======== DATA FOR THIS TASK
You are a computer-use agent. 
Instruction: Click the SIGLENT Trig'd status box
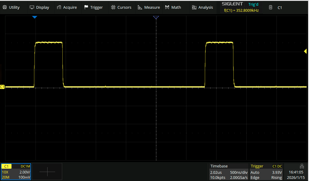pyautogui.click(x=241, y=4)
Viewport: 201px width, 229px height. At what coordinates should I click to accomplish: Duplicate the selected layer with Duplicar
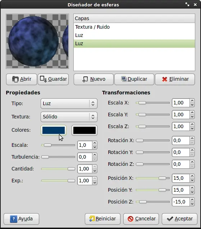tap(134, 79)
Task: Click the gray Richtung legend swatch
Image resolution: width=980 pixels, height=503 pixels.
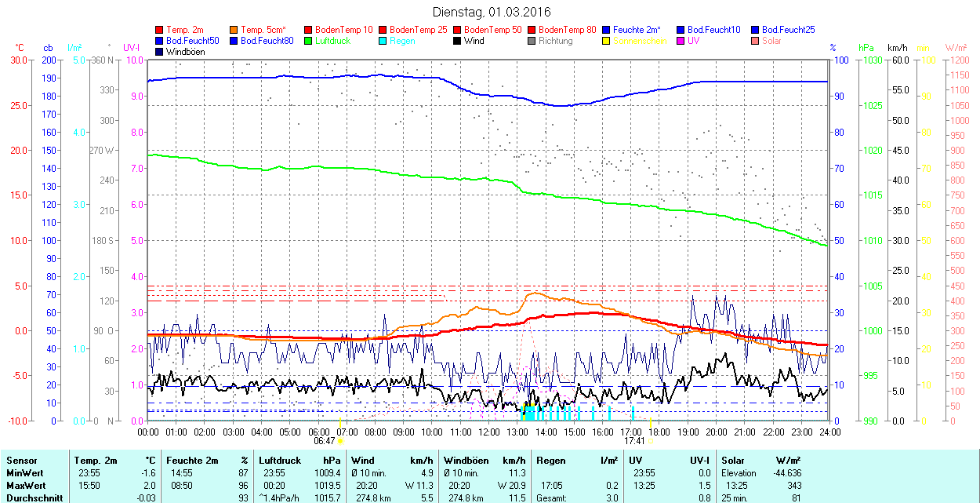Action: [532, 41]
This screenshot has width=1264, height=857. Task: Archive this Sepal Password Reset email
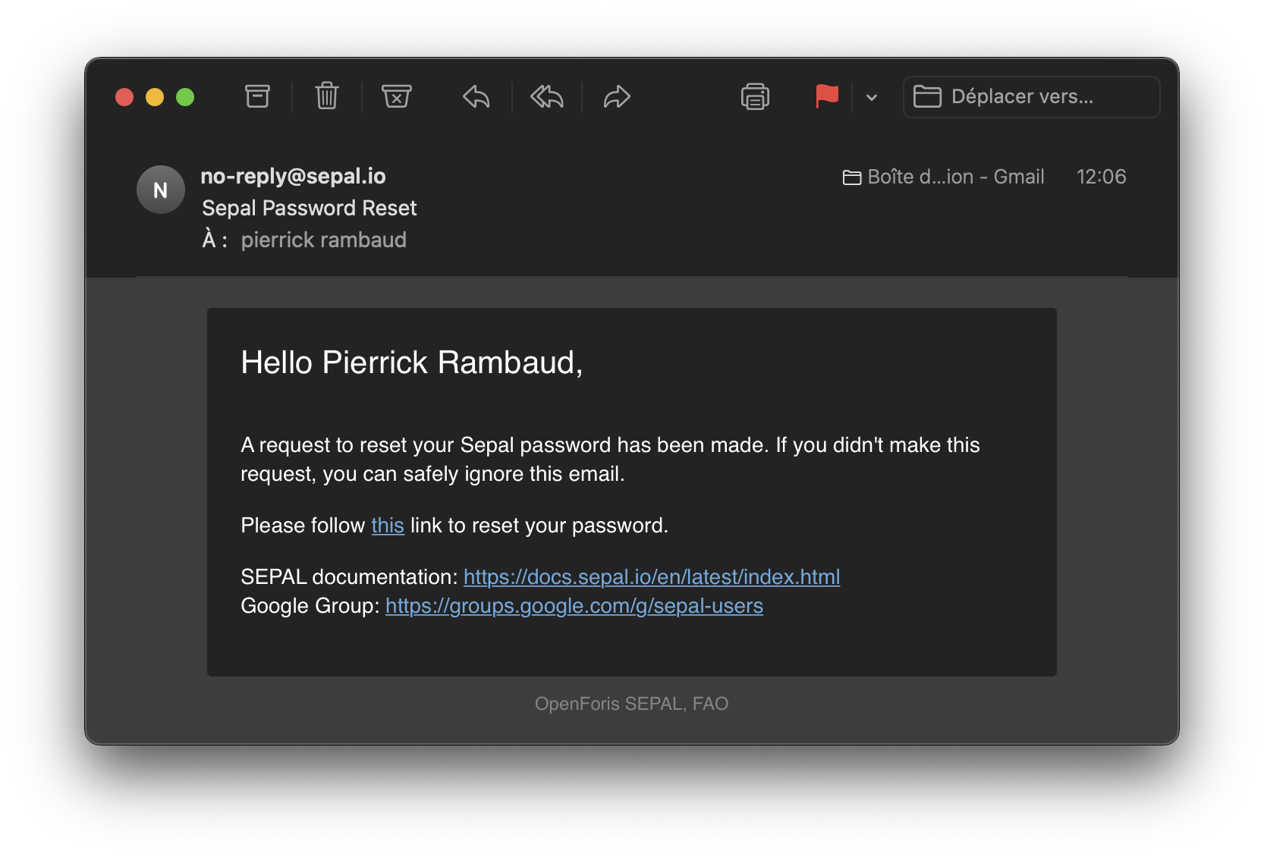(x=257, y=96)
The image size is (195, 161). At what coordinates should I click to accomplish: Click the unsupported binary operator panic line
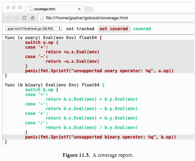[x=100, y=137]
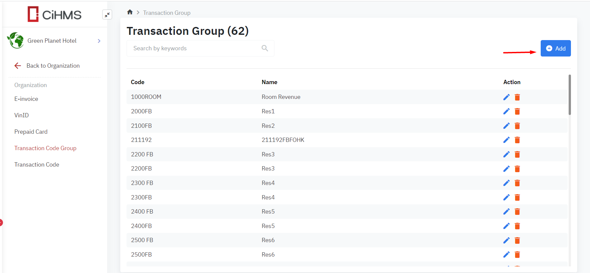
Task: Collapse the sidebar with the shrink icon
Action: pos(107,14)
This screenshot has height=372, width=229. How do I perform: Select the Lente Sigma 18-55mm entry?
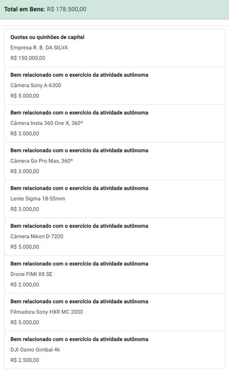click(x=38, y=198)
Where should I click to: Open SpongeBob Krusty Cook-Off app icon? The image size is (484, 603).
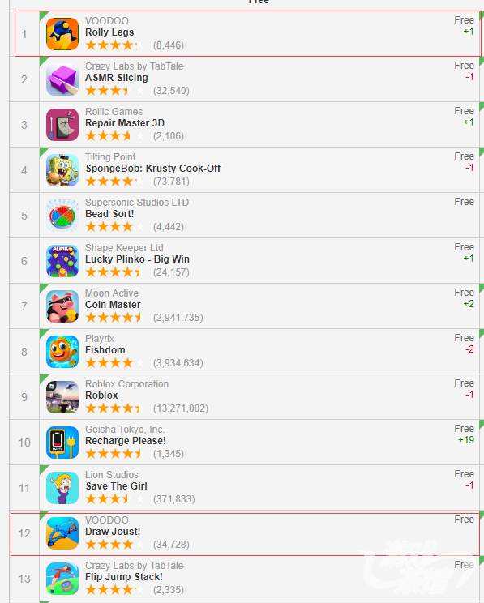click(62, 170)
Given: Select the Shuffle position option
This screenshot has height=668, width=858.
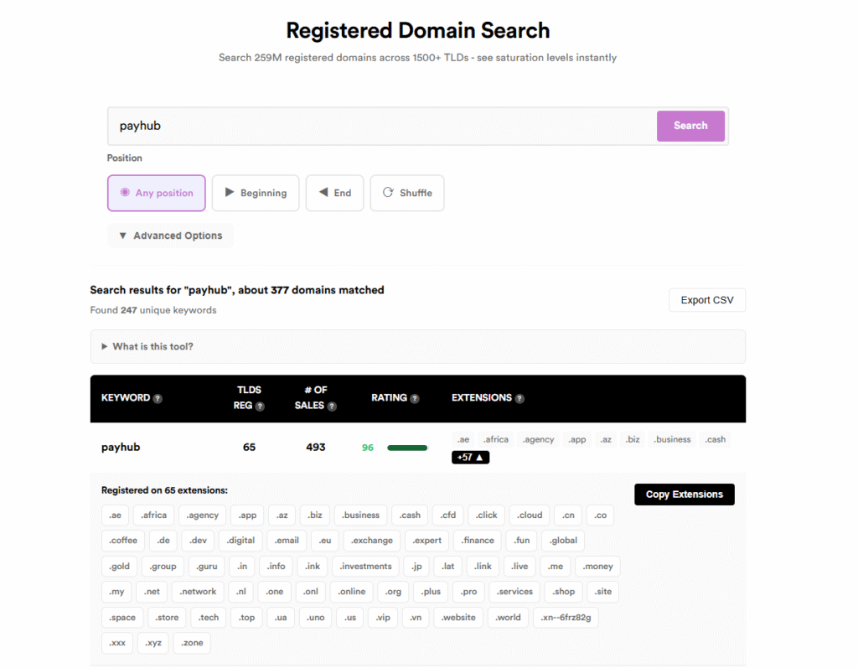Looking at the screenshot, I should click(x=407, y=193).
================
WHAT IS EXPECTED:
Would it be possible to print the records above verbatim, pictures omitted?

RESPONSE AREA:
You are a computer-use agent. 
Instruction: Click the SIGLENT Trig'd status box
pyautogui.click(x=241, y=4)
Viewport: 201px width, 229px height. At what coordinates should I click to accomplish: Duplicate the selected layer with Duplicar
tap(134, 79)
Task: Click the gray Richtung legend swatch
Image resolution: width=980 pixels, height=503 pixels.
Action: [532, 41]
This screenshot has width=1264, height=857. Task: Archive this Sepal Password Reset email
(x=257, y=96)
The image size is (195, 161). At what coordinates should I click to accomplish: Click the unsupported binary operator panic line
[x=100, y=137]
Task: Collapse the sidebar with the shrink icon
Action: pos(107,14)
This screenshot has height=372, width=229. How do I perform: Select the Lente Sigma 18-55mm entry?
click(x=38, y=198)
Where should I click to: Open SpongeBob Krusty Cook-Off app icon? The image size is (484, 603).
click(62, 170)
Given: Select the Shuffle position option
This screenshot has height=668, width=858.
Looking at the screenshot, I should click(x=407, y=193).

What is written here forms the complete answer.